===== Testo estratto

Il decreto c’è, il rilancio meno
Partiamo dal nome: decreto Rilancio. E poi passiamo ai 256 articoli contenuti in qualcosa di elefantiaco come sono le 464 pagine del testo approvato dal Consiglio dei ministri. Le norme dicono che i 55 miliardi all’Italia dilaniata dal Covid – i soldi di maggio e gli arretrati di aprile – sono distribuiti a tutti. Perché tutti hanno bisogno di un sostegno dopo due mesi di lockdown: lavoratori, imprese, famiglie. Il tratto è quello onnicomprensivo, ma è la declinazione di questo carattere omnibus che svela le fragilità del decreto. La prima: aiutare tutti non si traduce automaticamente in un aiuto adeguato per tutti. La seconda: la portata del sostegno è assistenziale, ma rilancia poco. Manca l’idea del Paese che si vuole ricostruire, il come, una direzione di marcia sicura in un contesto che intanto è evoluto, passando dall’emergenza sanitaria alla crisi economica.
Prendiamo in esame le due criticità prima di passare a vedere come emergono nello specifico tra le pieghe delle norme. Il carattere assistenziale. La rete di protezione c’è, si è allargata rispetto al primo intervento, quel decreto Cura Italia a cui l’emergenza aveva imposto il marchio dell’istantaneità. Ma quello che è avvenuto dopo ha ampliato il bisogno. Le fabbriche chiuse, i negozi con le saracinesche abbassate, così come i bar e i ristoranti, ma anche gli uffici svuotati e tutto quello che è stata la fase 1. Le maglie di questa rete sono aumentate sì, ma sono deboli, non trattengono il peso di un disagio che si è fatto più forte perché la crisi ha iniziato a presentare il suo conto, aggiungendo nuova debolezza alla debolezza strutturale del Paese reale. Ma anche per il ritardo dei soldi di marzo, arrivati a fine aprile e a inizio maggio, e tra l’altro non a tutti. La cassa integrazione, con quattro milioni di lavoratori che ancora l’aspettano, è lì a ricordarlo. Ecco che i nuovi aiuti per tutti non riescono a essere adeguati.

==========
===== Informazioni registrate

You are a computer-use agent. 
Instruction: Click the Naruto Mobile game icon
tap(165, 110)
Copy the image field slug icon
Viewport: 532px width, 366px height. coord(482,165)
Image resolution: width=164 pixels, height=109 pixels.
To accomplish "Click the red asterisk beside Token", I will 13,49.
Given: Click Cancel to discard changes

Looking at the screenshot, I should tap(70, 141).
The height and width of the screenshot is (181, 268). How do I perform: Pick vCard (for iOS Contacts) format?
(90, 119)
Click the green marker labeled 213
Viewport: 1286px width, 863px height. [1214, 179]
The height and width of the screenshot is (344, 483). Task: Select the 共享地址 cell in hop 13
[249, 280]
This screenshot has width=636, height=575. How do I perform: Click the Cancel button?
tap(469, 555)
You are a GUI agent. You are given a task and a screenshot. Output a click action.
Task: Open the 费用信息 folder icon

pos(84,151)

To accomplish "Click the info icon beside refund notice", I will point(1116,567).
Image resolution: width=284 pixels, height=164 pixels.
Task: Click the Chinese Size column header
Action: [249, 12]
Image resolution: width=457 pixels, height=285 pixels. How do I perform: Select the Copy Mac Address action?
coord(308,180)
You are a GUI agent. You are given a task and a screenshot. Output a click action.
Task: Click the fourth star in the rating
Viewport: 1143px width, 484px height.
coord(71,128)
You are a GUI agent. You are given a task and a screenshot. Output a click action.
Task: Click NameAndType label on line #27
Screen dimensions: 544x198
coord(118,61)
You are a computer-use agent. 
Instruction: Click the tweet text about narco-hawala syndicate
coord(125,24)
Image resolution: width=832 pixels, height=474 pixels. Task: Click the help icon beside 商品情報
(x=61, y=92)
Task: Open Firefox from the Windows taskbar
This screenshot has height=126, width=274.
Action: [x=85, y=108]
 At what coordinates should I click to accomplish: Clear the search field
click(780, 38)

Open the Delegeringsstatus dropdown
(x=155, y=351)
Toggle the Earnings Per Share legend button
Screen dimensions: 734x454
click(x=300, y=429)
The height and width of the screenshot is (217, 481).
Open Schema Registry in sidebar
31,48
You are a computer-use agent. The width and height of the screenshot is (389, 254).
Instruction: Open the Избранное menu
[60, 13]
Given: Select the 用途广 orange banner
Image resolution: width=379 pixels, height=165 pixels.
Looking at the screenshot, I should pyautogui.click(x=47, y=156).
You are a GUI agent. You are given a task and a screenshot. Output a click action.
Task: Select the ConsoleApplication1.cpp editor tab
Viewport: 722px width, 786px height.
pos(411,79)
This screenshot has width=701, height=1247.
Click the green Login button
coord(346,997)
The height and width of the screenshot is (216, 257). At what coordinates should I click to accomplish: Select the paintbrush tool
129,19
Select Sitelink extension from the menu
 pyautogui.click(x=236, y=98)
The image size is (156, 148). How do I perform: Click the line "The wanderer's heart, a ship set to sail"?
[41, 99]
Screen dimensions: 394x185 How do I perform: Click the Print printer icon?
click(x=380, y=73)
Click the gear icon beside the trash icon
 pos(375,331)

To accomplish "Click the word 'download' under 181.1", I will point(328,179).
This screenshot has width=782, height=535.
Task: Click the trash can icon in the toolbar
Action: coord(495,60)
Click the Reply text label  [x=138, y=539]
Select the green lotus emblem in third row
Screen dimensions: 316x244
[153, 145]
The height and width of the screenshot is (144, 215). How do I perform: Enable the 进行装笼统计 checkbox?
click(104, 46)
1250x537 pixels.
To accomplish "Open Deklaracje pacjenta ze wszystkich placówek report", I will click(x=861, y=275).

==========

→ Compiti da svolgere:
a) Stabilisci se le affermazioni (i), (ii) e (iii) concordano con l'articolo sul decreto Rilancio, rispondendo sì o no e citando le parole decisive del testo: (i) il decreto contiene 256 articoli; (ii) i soldi di marzo sono arrivati a tutti entro fine aprile; (iii) quattro milioni di lavoratori aspettano ancora la cassa integrazione.
b) Per favore, prosegui l'articolo sul decreto Rilancio a partire dall'ultima frase riportata.
I record sono materiale a sé, distinto dall'articolo sul decreto Rilancio.

→ Compiti risolti:
a)
(i) Sì: «E poi passiamo ai 256 articoli contenuti in qualcosa di elefantiaco come sono le 464 pagine del testo approvato dal Consiglio dei ministri.»
(ii) No: «Ma anche per il ritardo dei soldi di marzo, arrivati a fine aprile e a inizio maggio, e tra l’altro non a tutti.»
(iii) Sì: «La cassa integrazione, con quattro milioni di lavoratori che ancora l’aspettano, è lì a ricordarlo.»

b)
La seconda criticità è quella del rilancio parziale. Lo sblocco dei cantieri, la tanto ambita e mai realizzata sburocratizzazione, la semplificazione, un modo per usare davvero gli investimenti che ammontano a centinaia di milioni e però restano spesso sulla carta. Ecco, tutto questo manca. Manca un modello ponte Morandi, qualcosa in grado di dare più spazio e libertà di azione alle imprese ma anche di rendere più efficiente l’apparato dello Stato e di tutti i rubinetti, Inps o banche che siano. E manca anche una riforma fiscale. Il premier Giuseppe Conte, durante la conferenza stampa al termine del Consiglio dei ministri, la rimanda a “un periodo di maggiore stabilità”. In un momento eccezionale sarebbe servito un intervento di sistema eccezionale, una deregulation finalmente libera dal fardello ideologico che si porta dietro da anni e cioè un mostro a tre teste che ambisce a ingurgitare regole e legalità.